── EXERCISE INPUTS

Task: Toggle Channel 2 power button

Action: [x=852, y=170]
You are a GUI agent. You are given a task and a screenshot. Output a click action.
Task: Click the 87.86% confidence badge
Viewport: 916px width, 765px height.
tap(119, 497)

────

_EXERCISE INSTRUCTIONS_
Set out exactly the lines from the one bearing "Task: Click the 87.86% confidence badge" through the end of the data, including both ends and omitting all others.

_TASK SOLUTION_
Task: Click the 87.86% confidence badge
Viewport: 916px width, 765px height.
tap(119, 497)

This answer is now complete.